The required output is the stretch from the line containing "You are a GUI" through the line containing "Given: Click the blue java source folder icon" in the records below, unaltered and with no pictures.
*** Opening of RECORD EXTRACTS ***
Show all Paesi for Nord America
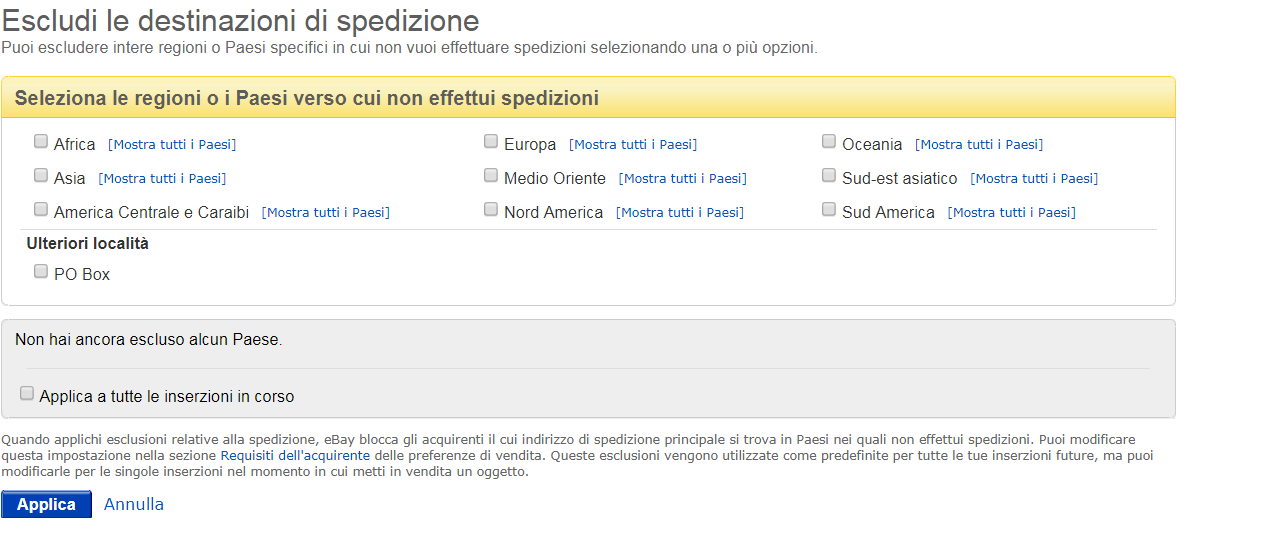This screenshot has height=539, width=1267. pos(680,213)
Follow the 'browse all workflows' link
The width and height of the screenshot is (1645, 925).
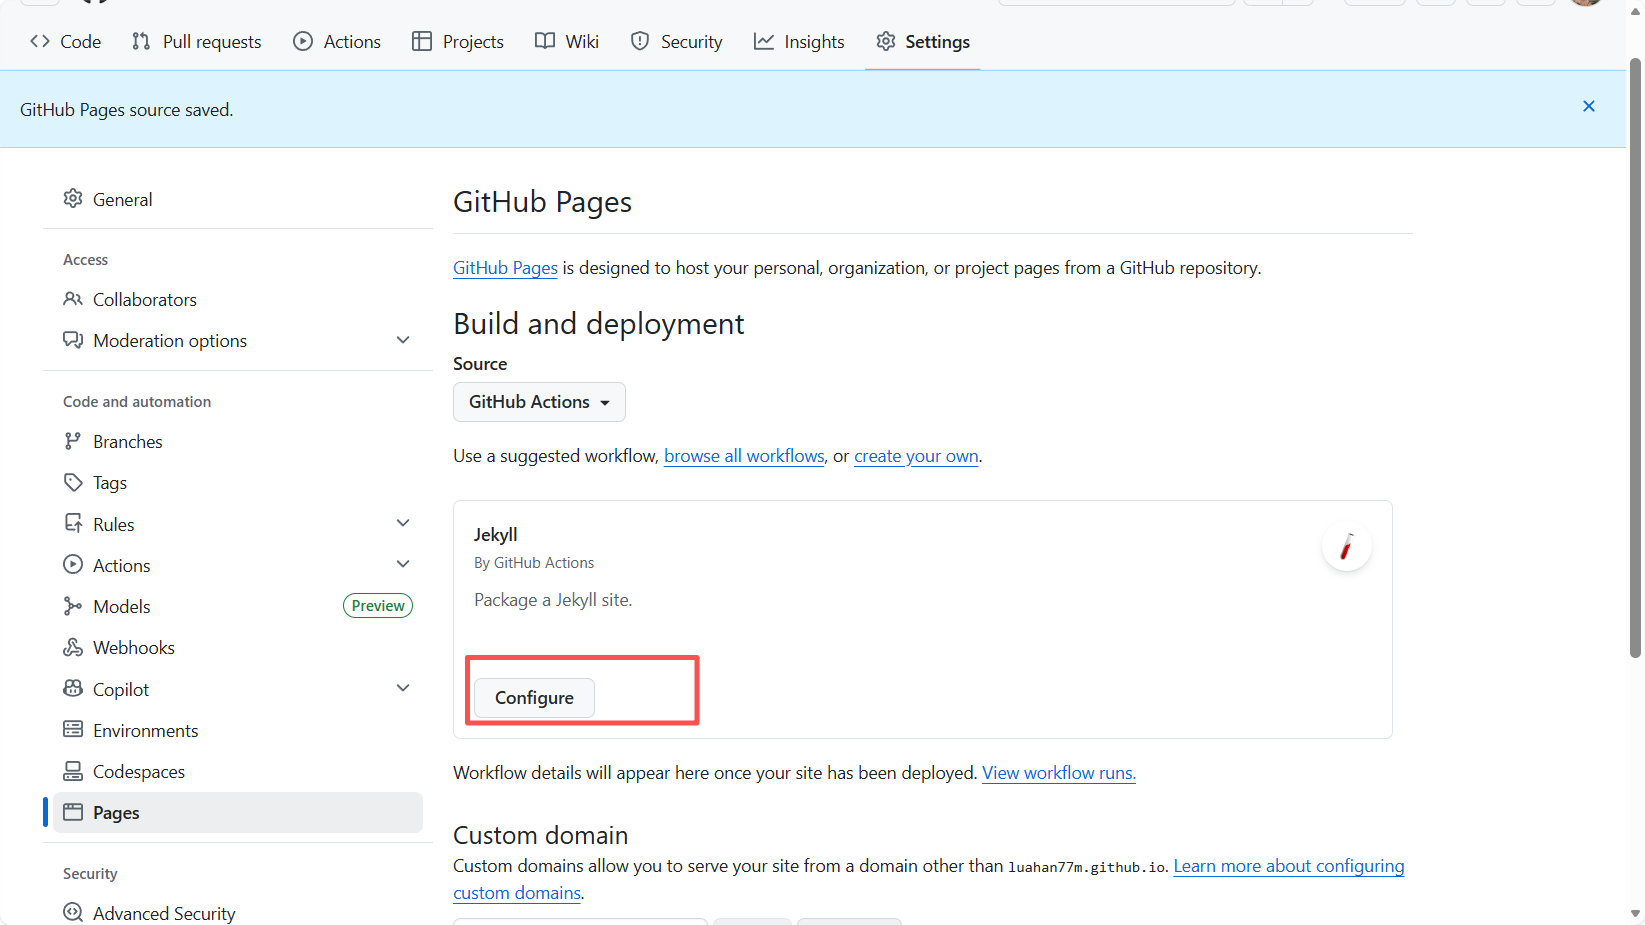coord(744,456)
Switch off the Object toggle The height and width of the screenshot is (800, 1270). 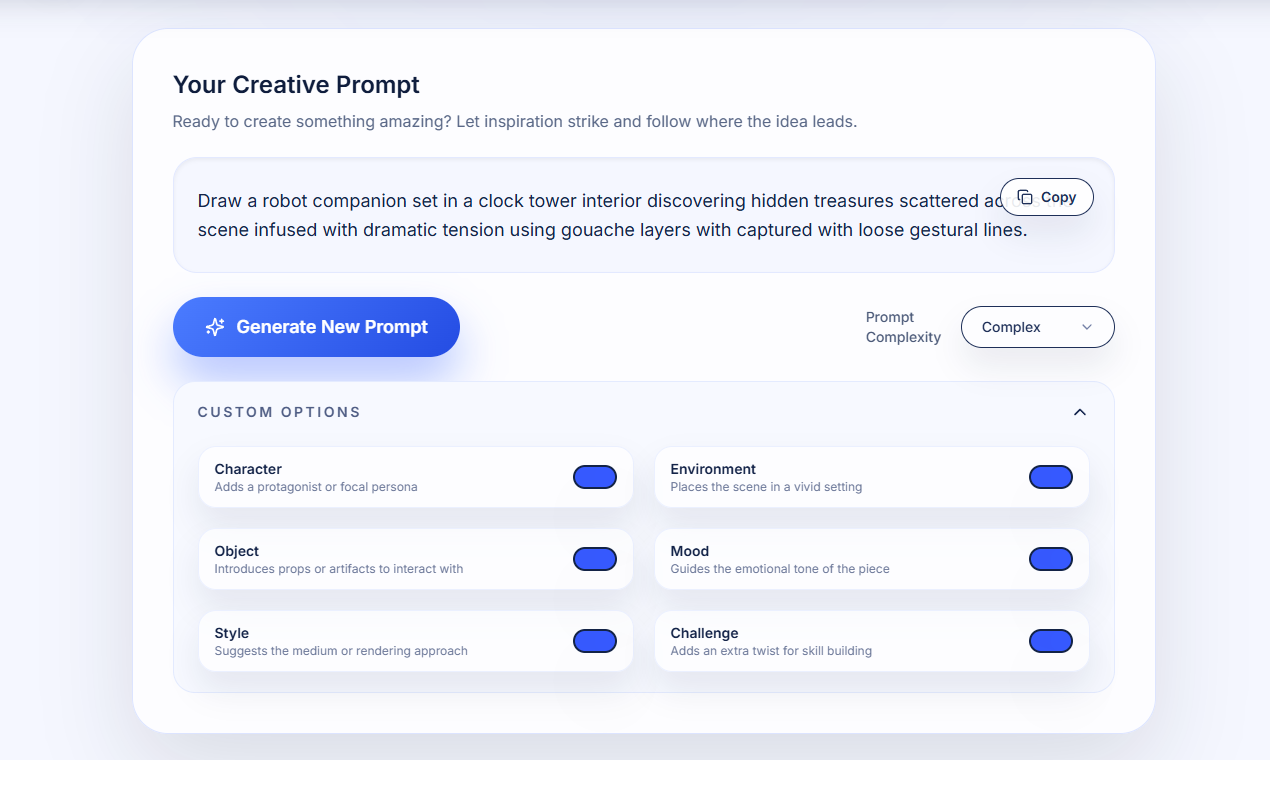(x=595, y=559)
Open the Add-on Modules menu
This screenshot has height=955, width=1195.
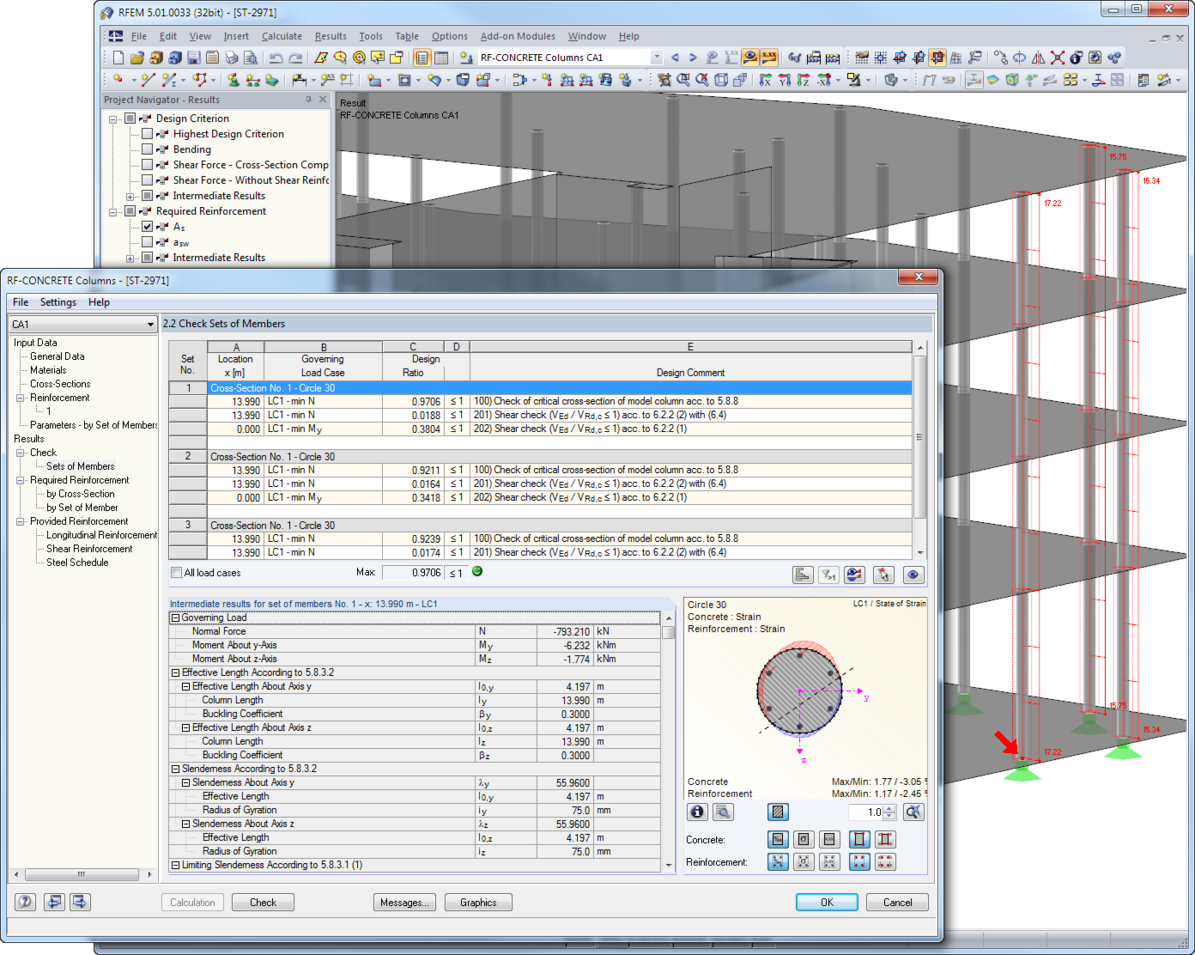tap(518, 36)
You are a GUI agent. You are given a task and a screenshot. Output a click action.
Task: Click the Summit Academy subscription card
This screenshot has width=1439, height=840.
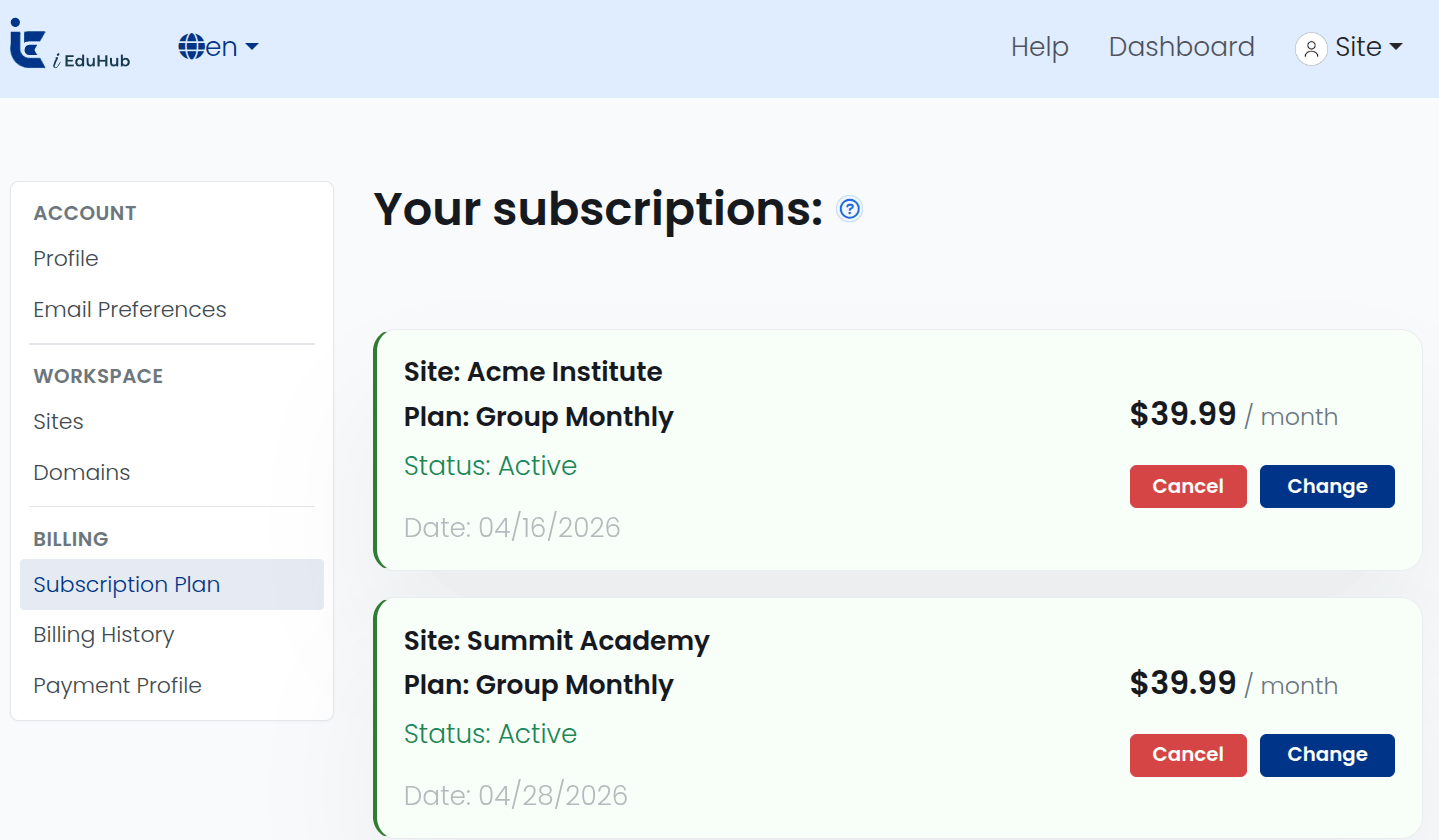(x=898, y=718)
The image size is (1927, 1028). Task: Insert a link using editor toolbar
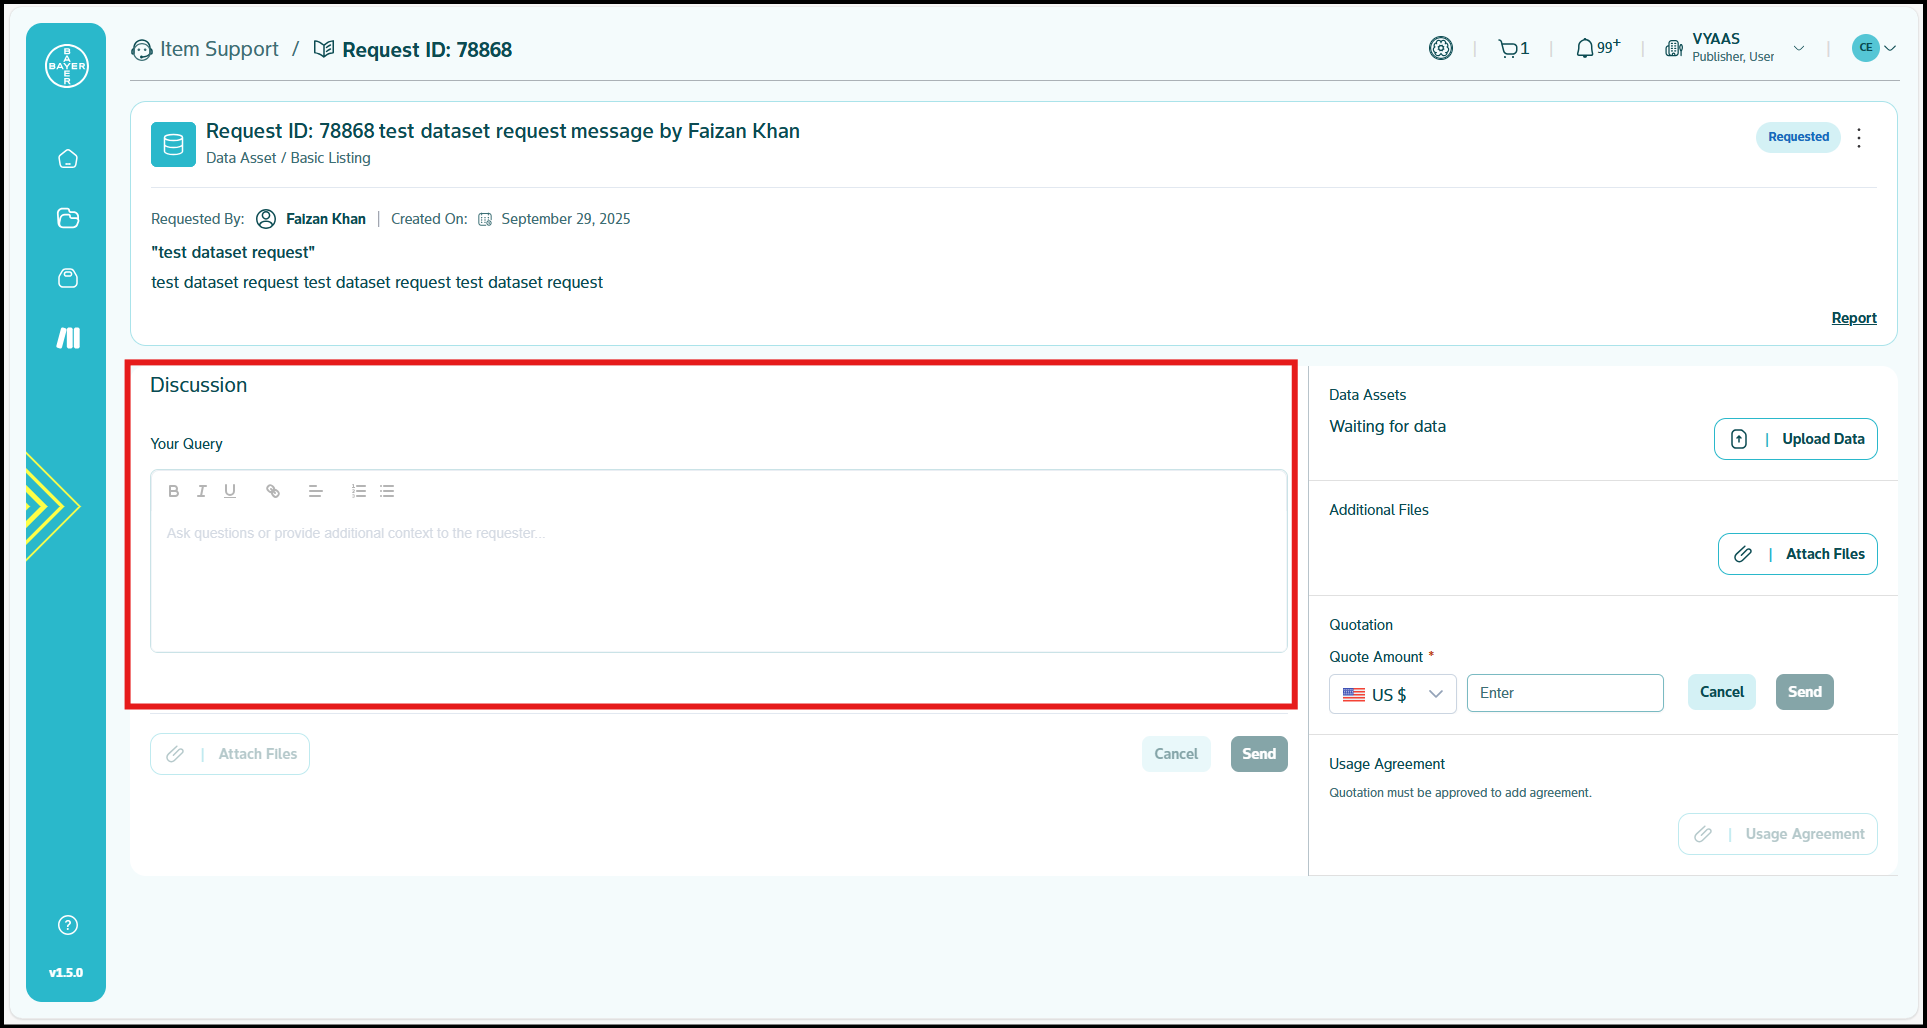click(273, 491)
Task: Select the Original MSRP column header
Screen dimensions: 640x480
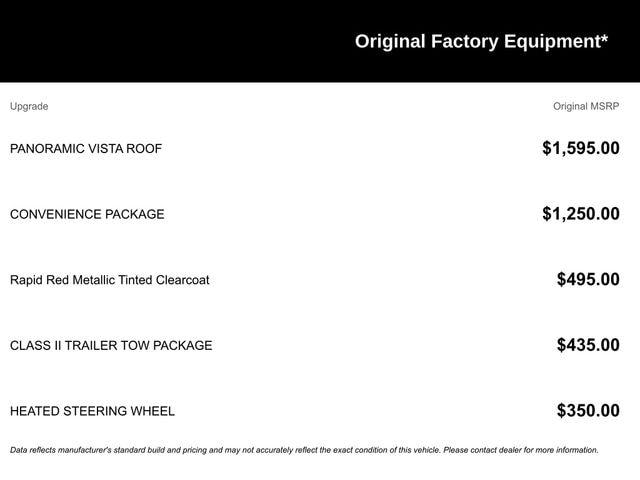Action: (x=586, y=106)
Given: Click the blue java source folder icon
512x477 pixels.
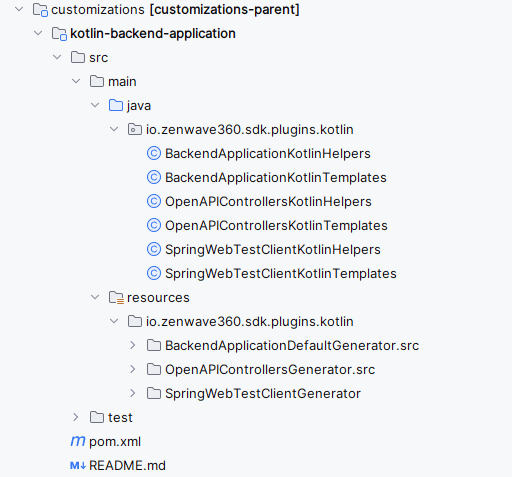Looking at the screenshot, I should pos(116,105).
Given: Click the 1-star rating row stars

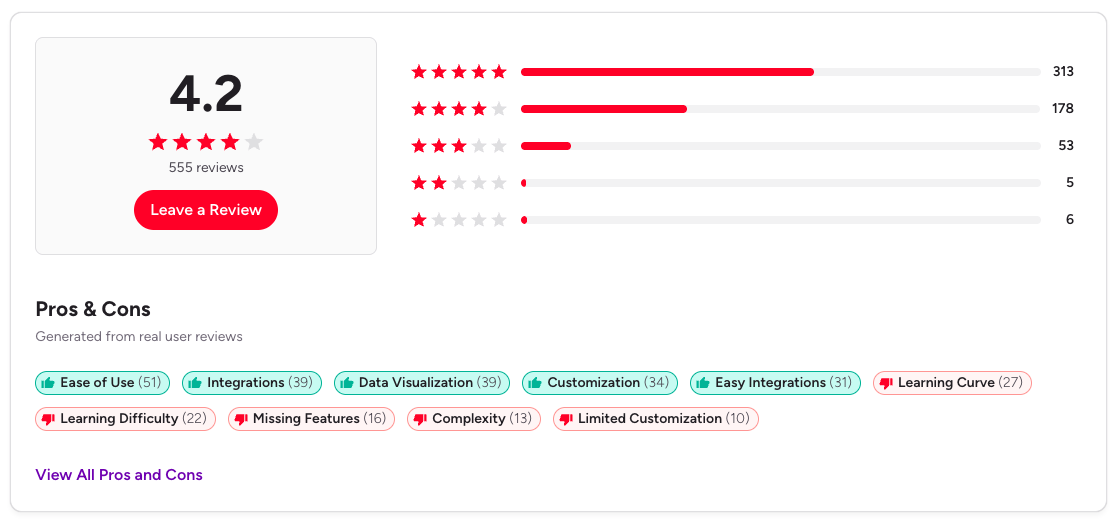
*** Close of RECORD EXTRACTS ***
RESULT OF THIS EXERCISE:
You are a GUI agent. You are given a task and a screenshot. Output a click action.
Task: Click the Summit Academy subscription card
This screenshot has width=1439, height=840.
(x=898, y=718)
The image size is (1927, 1028). Task: Insert a link using editor toolbar
click(273, 491)
Task: Select the Original MSRP column header
Screen dimensions: 640x480
Action: (x=586, y=106)
Given: Click the blue java source folder icon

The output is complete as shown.